So, long-term, you don't see any negative impacts to the master cluster?
I just don't want to implement this as a streaming "push" mechanism and then have my cluster crash in 12 months because it hit some obscure problem with notifications.
This turned out to be a really simple/elegant way to force WAL stream movement without having to modify the database in any way, since I am heavily restricting the permissions granted to my monitoring role.
And, on a side note, it would be EXTREMELY useful to include a default monitoring role in PG that has permission to query all columns of all pg_stat* views on any DB, yet has no ability to modify *anything* (not even create any objects of its own). I won't grant super-user to my monitoring role since it is administered remotely, it is too much of a security risk.
Thanks!
Rob
On 2/22/17, 3:19 PM, "Tom Lane" <tgl@sss.pgh.pa.us> wrote:
=?utf-8?Q?Fran=C3=A7ois_Beaulieu?= <frank@TZoNE.ORG> writes:
On Feb 21, 2017, at 6:03 PM, Tom Lane <tgl@sss.pgh.pa.us> wrote:
(The reason it goes into the WAL stream is so that you can have listeners
on replication slaves, not for recovery purposes.)
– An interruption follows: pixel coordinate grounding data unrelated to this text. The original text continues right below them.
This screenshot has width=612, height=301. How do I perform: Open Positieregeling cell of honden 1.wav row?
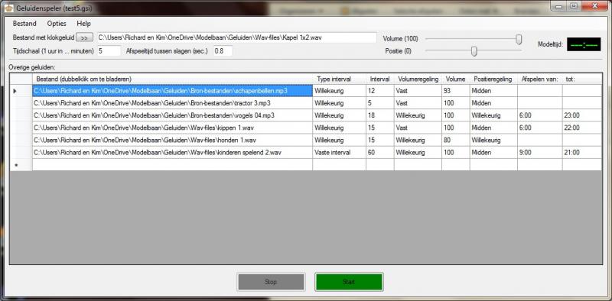click(493, 140)
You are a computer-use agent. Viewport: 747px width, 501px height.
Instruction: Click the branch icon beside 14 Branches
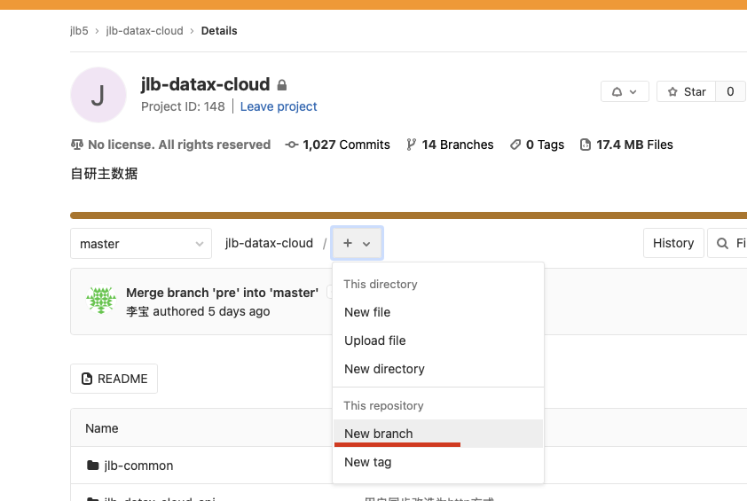411,145
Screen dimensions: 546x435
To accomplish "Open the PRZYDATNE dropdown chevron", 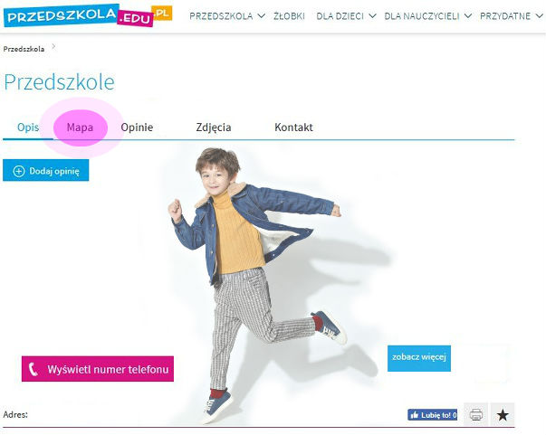I will click(539, 16).
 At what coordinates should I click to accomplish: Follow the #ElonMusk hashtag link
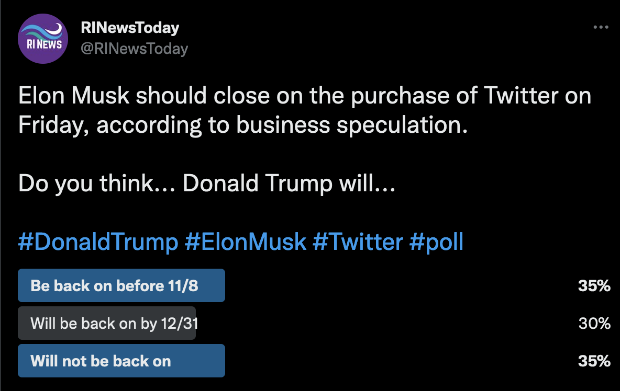[x=245, y=242]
Are we sure that replication slaves can have listeners? When I tried it on 9.4.10, I got the following message:
"ERROR: cannot execute LISTEN during recovery"
Hmm ... you know what, my remark above is full of it. NOTIFY traffic
*doesn't* go into the WAL stream. I think I was remembering some
discussions about how that would be a good idea so that you could put
listeners on slaves; but that hasn't actually happened yet, as a look
through async.c will show.
After thinking a bit more, I believe what the OP is seeing is that
NOTIFY does result in an XID being assigned to the transaction (so
that the message it sticks into the pg_notify queue can be correctly
labeled). That therefore results in a transaction commit message
being sent to WAL, even though this transaction did nothing that would
actually change any persistent database state.
There are other ways of forcing XID assignment without doing much
real work, but this one is probably about as cheap as any.